------ RECORDS PROVIDED
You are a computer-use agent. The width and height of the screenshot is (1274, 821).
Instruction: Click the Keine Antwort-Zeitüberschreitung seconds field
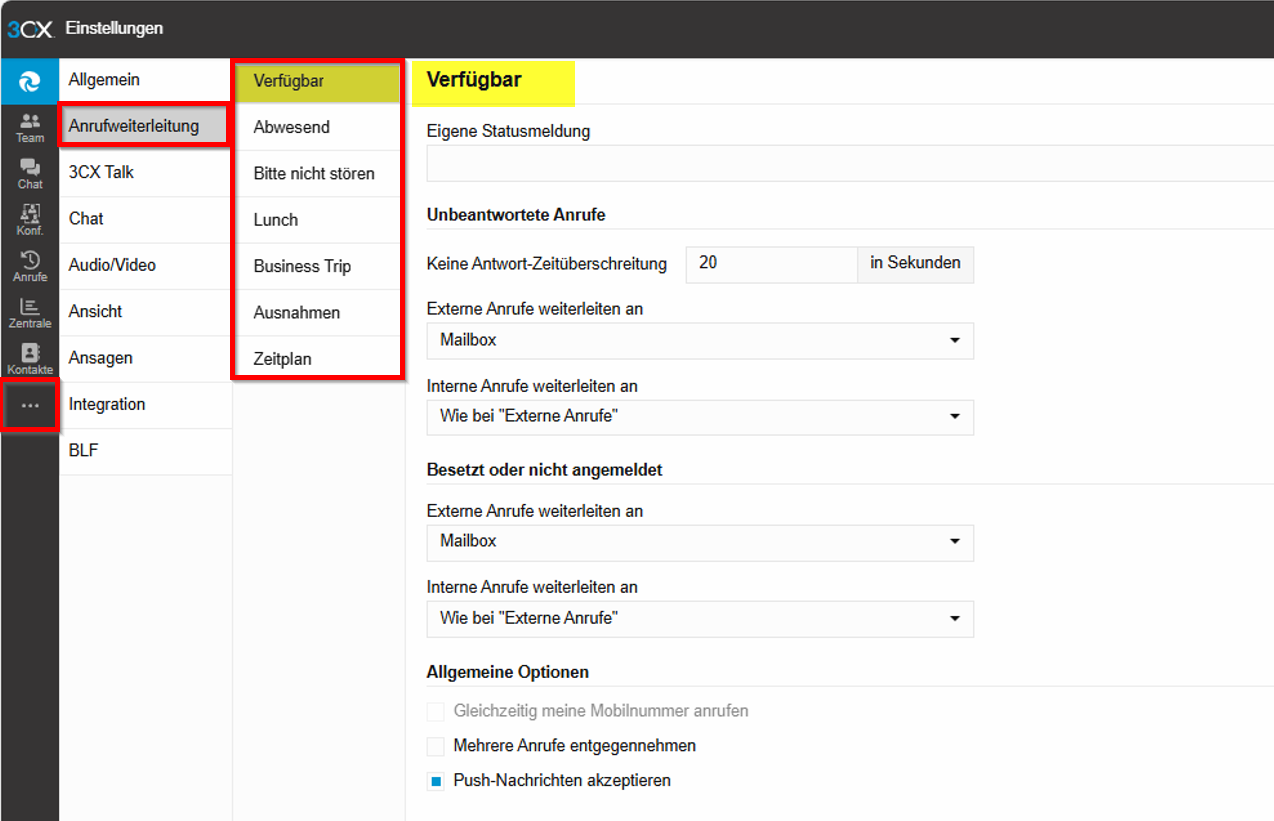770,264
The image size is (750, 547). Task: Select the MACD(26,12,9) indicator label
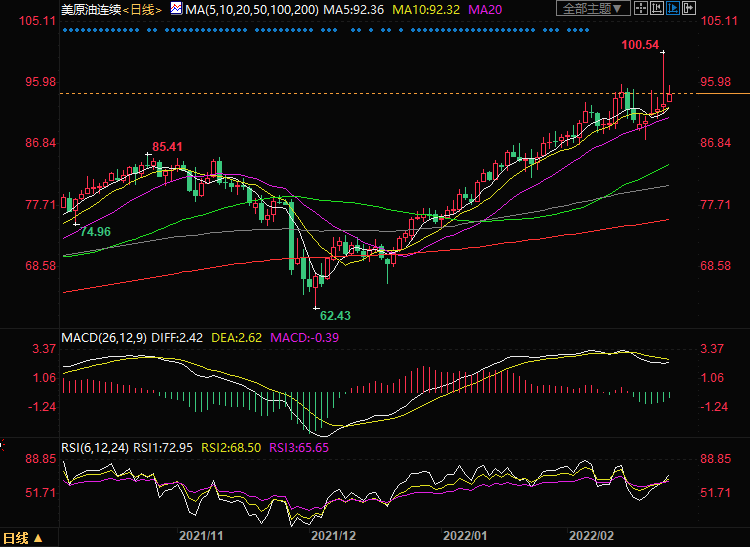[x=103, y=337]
------------
=== SET TASK ===
Recast every line of the material above as a Markdown table with the columns "No." and "Line", numbering the rows and skipping blank lines. Leave the pictures out of the table.

=== FINISHED TASK ===
| No. | Line |
|---|---|
| 1 | You are a computer-use agent. The width and height of the screenshot is (1274, 821). |
| 2 | Instruction: Click the Keine Antwort-Zeitüberschreitung seconds field |
| 3 | 770,264 |
| 4 | The image size is (750, 547). Task: Select the MACD(26,12,9) indicator label |
| 5 | [x=103, y=337] |